岡山県吉備中央町の浄水場で有機フッ素化合物PFASが検出された問題です。町が公費で実施した血液検査の結果の説明会が2月16日に開かれ、住民から不安の声があがりました。

説明会は2024年、検査を受けた住民ら709人を対象に一部非公開で開かれ約160人が参加。結果の解析を行う岡山大学の頼藤貴志教授が報告しました。

(岡山大学疫学・衛生学分野 頼藤貴志教授)
「土壌調査からも想定される通り、PFOAの値が高いという結果だった」

2023年、吉備中央町の円城浄水場から有害性が指摘されている有機フッ素化合物PFASが国の暫定目標値を超えて検出された問題。町は24年11月から全国で初めて公費による血液検査を実施し、その結果、検査を受けた約9割の人がアメリカのガイドラインで示されている指針値を上回って検出されました。

16日の説明会では、検査対象となっている7種類のPFASの中で最も数値が高かったPFOAの平均値について、円城浄水場の水を飲用した人は飲用していない人と比較して、50倍以上だったことが報告されました。

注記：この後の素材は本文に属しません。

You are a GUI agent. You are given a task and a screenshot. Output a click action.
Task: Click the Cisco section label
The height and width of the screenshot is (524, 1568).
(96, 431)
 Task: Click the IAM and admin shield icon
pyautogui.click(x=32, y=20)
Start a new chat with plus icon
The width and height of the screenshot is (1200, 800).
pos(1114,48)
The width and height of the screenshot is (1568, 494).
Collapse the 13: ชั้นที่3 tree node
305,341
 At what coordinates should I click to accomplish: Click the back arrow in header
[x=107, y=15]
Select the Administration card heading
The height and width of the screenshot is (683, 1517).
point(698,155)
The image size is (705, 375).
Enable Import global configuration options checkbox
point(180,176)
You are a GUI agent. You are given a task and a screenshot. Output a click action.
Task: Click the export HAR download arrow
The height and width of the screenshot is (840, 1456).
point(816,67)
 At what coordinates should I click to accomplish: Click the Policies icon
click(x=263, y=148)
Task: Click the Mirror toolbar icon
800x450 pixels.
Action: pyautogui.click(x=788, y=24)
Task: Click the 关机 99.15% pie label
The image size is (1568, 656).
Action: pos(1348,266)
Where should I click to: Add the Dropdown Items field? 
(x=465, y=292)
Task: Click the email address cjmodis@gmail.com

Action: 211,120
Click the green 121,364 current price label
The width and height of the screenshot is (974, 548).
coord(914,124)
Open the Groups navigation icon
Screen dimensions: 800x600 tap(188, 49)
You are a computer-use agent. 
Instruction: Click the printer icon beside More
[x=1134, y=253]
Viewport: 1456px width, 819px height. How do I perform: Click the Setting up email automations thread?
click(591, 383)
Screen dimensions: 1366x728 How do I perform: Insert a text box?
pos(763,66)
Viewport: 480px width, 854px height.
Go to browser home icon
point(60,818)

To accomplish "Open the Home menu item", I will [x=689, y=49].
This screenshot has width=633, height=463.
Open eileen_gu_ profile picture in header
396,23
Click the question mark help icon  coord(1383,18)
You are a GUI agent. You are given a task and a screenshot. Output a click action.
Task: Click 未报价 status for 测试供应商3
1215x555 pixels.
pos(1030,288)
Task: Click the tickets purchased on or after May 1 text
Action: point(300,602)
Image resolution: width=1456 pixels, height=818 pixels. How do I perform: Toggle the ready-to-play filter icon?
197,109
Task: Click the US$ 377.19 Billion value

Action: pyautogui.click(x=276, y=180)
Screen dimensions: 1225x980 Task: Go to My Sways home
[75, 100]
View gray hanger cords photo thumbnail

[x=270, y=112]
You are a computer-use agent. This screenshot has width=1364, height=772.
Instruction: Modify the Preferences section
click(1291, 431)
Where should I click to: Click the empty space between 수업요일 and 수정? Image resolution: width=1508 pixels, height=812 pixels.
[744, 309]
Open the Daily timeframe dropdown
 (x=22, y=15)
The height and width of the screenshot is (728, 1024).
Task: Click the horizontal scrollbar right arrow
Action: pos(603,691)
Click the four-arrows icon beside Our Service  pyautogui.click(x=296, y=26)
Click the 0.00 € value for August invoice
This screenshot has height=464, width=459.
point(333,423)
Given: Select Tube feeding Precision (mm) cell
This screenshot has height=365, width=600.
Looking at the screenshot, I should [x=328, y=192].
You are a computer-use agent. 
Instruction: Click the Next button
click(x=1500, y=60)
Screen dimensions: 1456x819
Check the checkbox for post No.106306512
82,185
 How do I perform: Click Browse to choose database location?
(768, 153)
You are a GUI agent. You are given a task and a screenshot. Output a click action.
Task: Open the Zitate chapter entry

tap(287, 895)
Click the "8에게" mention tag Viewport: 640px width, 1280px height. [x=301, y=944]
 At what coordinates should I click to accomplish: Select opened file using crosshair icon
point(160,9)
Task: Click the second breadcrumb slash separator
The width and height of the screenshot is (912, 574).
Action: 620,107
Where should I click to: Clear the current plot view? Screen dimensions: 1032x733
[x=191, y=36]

また、円城浄水場がある地区に住む人が最も高く、次いで通勤などで浄水場の水を飲む人で高く検出されたということです。

(岡山大学疫学・衛生学分野 頼藤貴志教授)
「半減期(数値が半分になる期間)は5年かかると言われているのでなかなか1年で下がることはない。体内のPFOAの数値が高くて心配だと思う。時間はかかるが下がるのを待つしかない」

PFASの健康被害について国は明確な基準を定めておらず、町は5年後に再度血液検査を実施する方針を示していますが、説明会に参加した住民からは不安の声が多く聞かれました。

(参加した住民は)
「自分自身のさほど不安はないが子供たちの濃度が高いことが10年後、20年後に子供が出産した時にその子どもに影響がないのかなどがいくら数値(の説明)を聞いても不安は全然消えない」
「今後のことが大事なので少なくとも町がどれだけプランを持って対応できるかということに尽きるので、物足りなさは感じられた」

頼藤教授は今回の結果や住民が水を飲用した期間などを調べた調査票をもとに、PFASの血中濃度と健康被害との関連性を3月末までに評価したいとしています。